How would I compute something like $2018^{2018} \bmod n$ by hand?

Additionally, how would I solve something like: $2018^{2018} \bmod n = 0$?

Answer 1

So given some base $b$ and exponent $e$ then for the form $b^e \mod n$ with $b, e \in \mathbb{Z}^+$ we begin by taking powers of $b$ sequentially with $b^0, b^1,b^2,b^3$,... until we find some $k \leq n$ such that $b^0 \equiv 1 \equiv b^k \mod n$. Then we do division with remainder to factor $e = kq + r$ and note that $b^e = b^{kq + r} = (b^{kq})(b^r)=(b^k)^q(b^r)$ and then because $(b^k)^q \equiv 1 \mod n$ this simplifies to $b^r \mod n$ which was calculated when finding the value of $k$. Essentially the values are periodic modulo $n$ and we exploit this to simply the calculation.

For the case when we consider $b^e \equiv 0 \mod n$ this will be true if and only if $b$ divides $n$ and $e \geq \frac{n}{b}$. See if you can parse out why using similar reasoning to what I used above.
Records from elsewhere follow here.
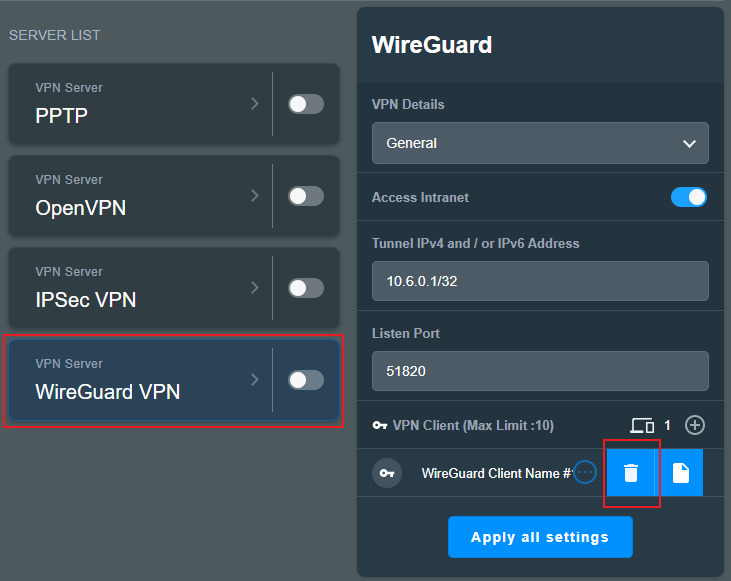This screenshot has width=731, height=581.
Task: Expand PPTP server details via chevron
Action: [x=255, y=104]
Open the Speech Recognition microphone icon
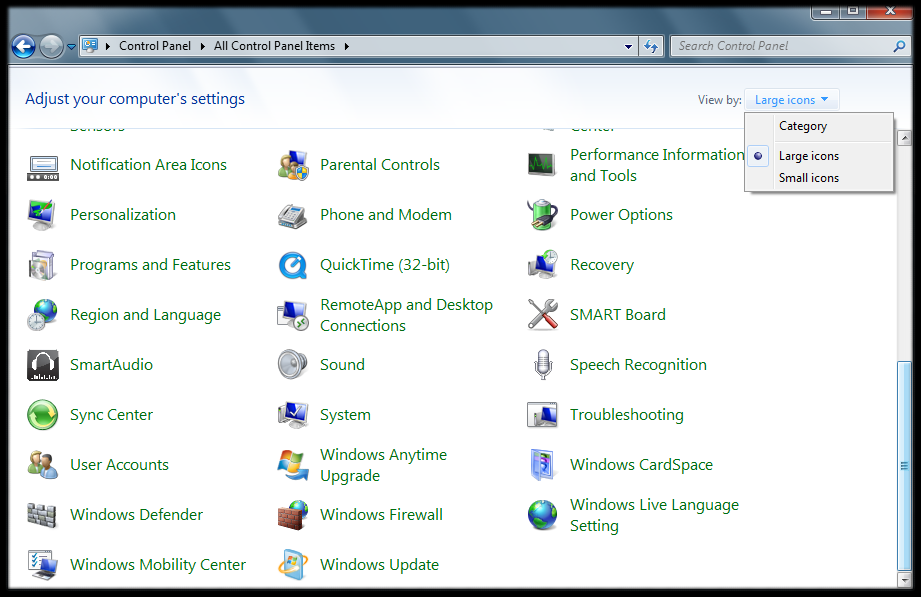The image size is (921, 597). click(542, 365)
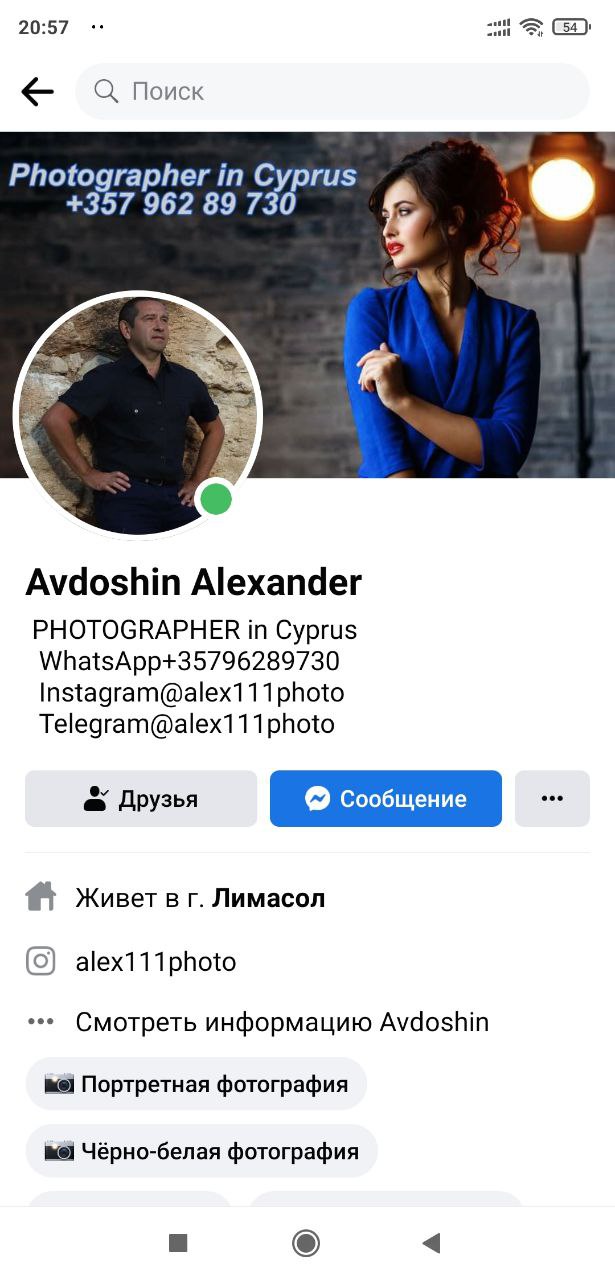
Task: Tap the Лимасол city link
Action: 269,898
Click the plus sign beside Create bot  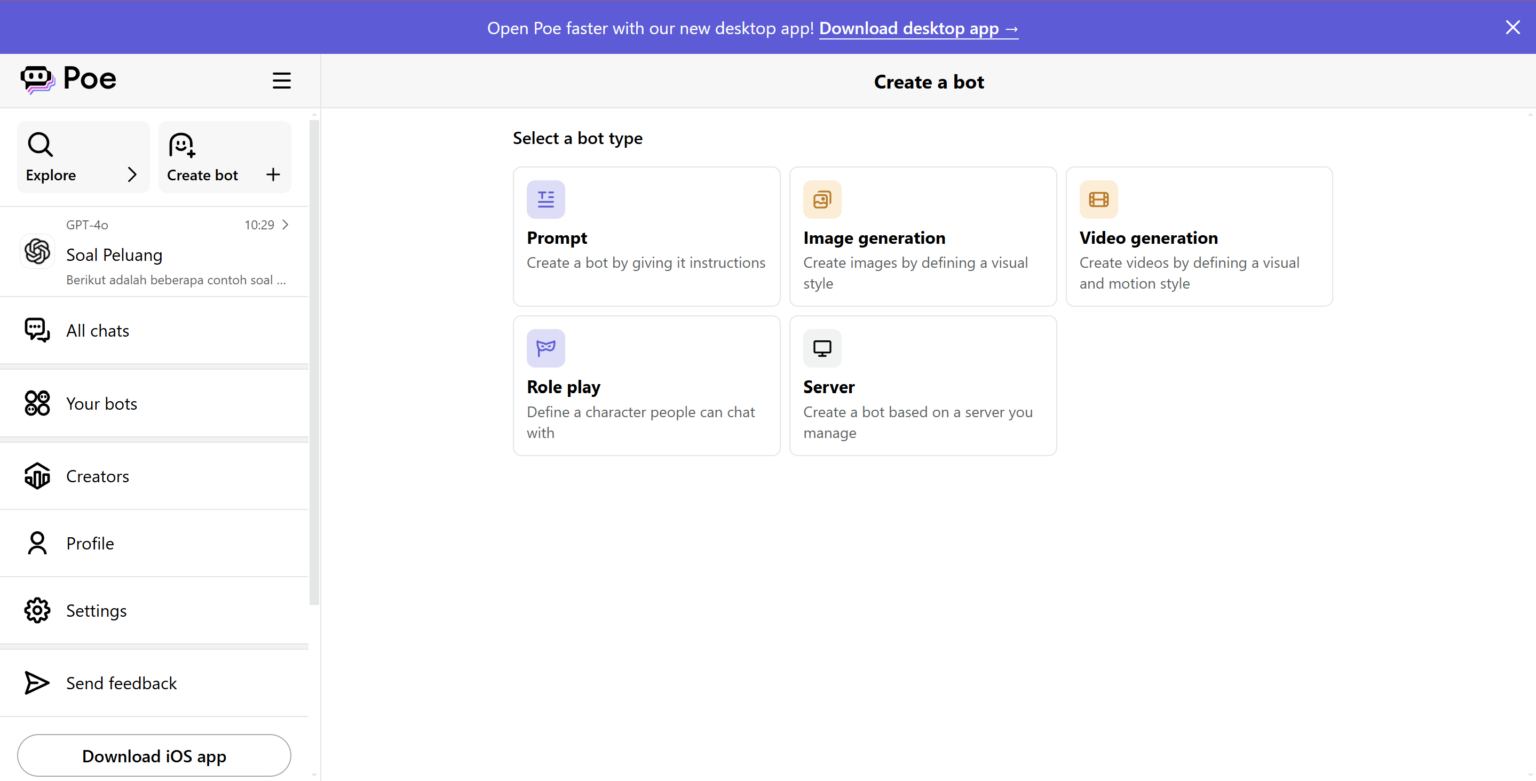tap(273, 175)
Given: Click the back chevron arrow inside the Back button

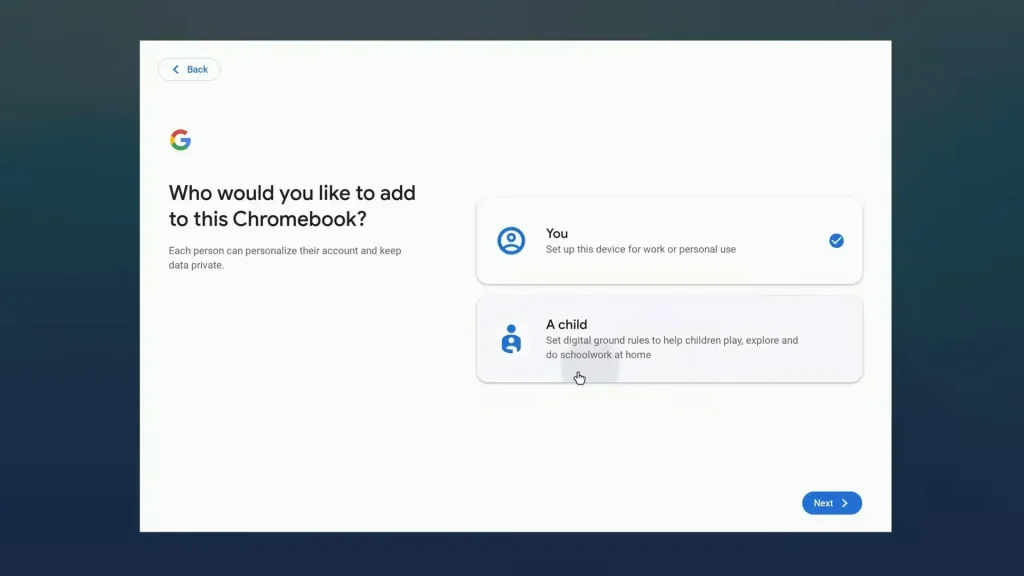Looking at the screenshot, I should [176, 69].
As for one additional trick rather than using $0,1,2,...,n-1$ for your calculations instead center around zero and use positive and negative values. Say for modulo $7$ you can reduce to $\{-3,2,1,0,1,2,3\}$ to keep the numbers small at the expense of tracking the sign changes. Overall I find it faster for hand calculations.

Answer 2

Well, $2018^{2018}\equiv 0 \mod n$ just means $n|2018^{2018}$ and that can be any divisor.

To solve $2018^{2018}\mod n$ I'd use a combinition of Fermat and Chinese remainder theorem.
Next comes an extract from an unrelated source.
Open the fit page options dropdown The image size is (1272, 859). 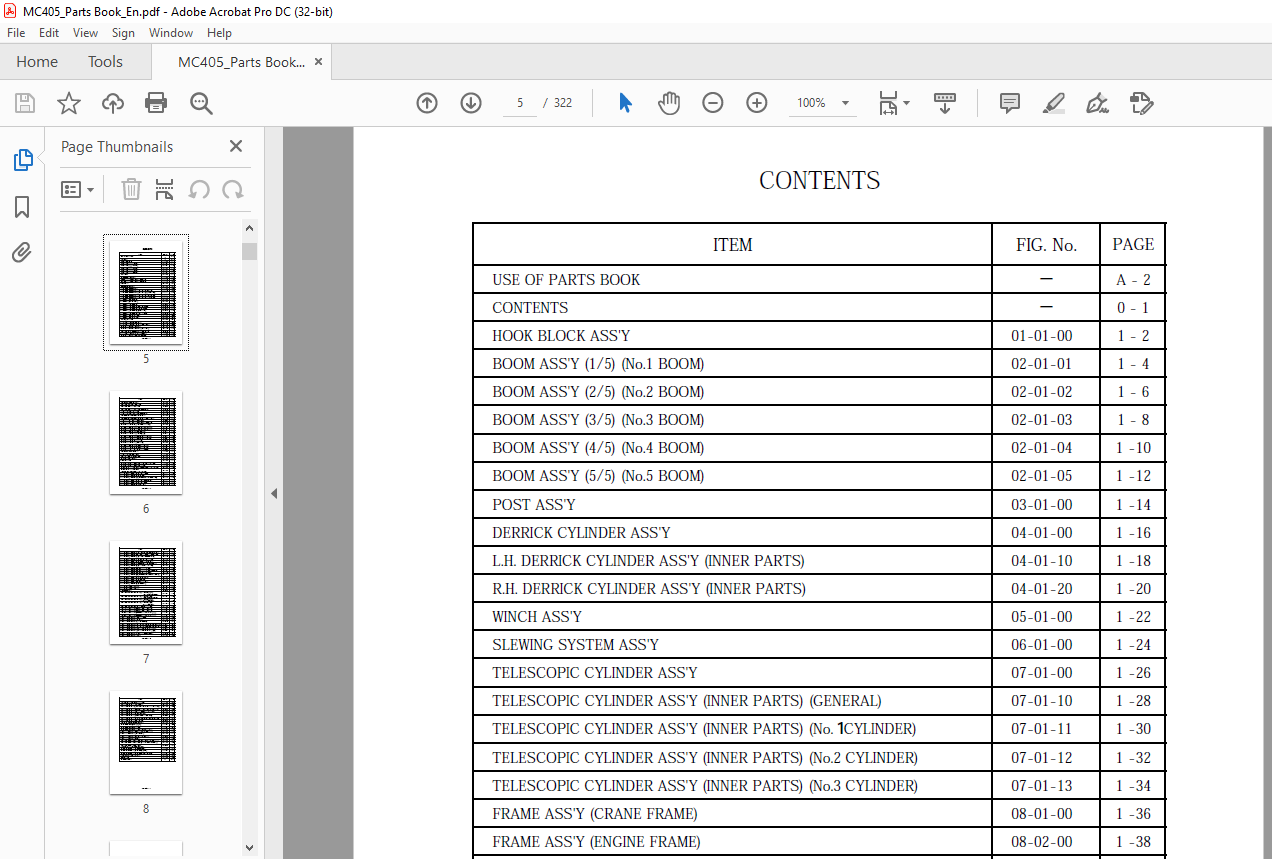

Example to solve $2018^{2018} \mod 3612$. I'd:

factor $3612 = 2^2*3*7*43$.

Then I'd solve $2018^{2018}\equiv 0 \mod 4$

$2018^{2018}\mod 3$.

$2018^{2018}\mod 7$ and $2018^{2018}\mod 43$

$\phi 3 = 2$ and $2018$ is relatively prie to $3$ so $2018^{2018}\equiv 1 \mod 3$

$\phi 7 = 6$ and $2018\equiv 2 \mod 6$ so $2018^{2018}\equiv 2018^2 \equiv 2^2\equiv 4 \mod 7$

$\phi 43 =42$ and $2018\equiv 2$ so $2018^{2018} \equiv 2018^2 \equiv 40^2 \equiv (-3)^2 \equiv 9 \mod 43$.

Now use chinese remainder theorem.

$x = 2018^{2018} \equiv 0 \mod 4$ and $x \equiv 1\mod 3$ so $x \equiv 4 \mod 12$.

$x \equiv 4 \mod 7$ so $x \equiv 4 \mod 84$.

$x \equiv 9\mod 43$ so

$84a + 43b=1$ can be solved.

$84 - 43 = 41$

$43 - 41 = 2$

$41- 20*2 = 1$

$1 = 41 - (43-41)*20 = (84-43) -(43-(84-43))*20= 21*84 - 43*41$

$9 + 43k = 4+ 84j$ so

$5 = 84j - 43k$. Let $j=21*5; k=41*5$

So $2018^{2018} \equiv x \equiv 9 + 4515=4524\equiv 912 \mod 3612$.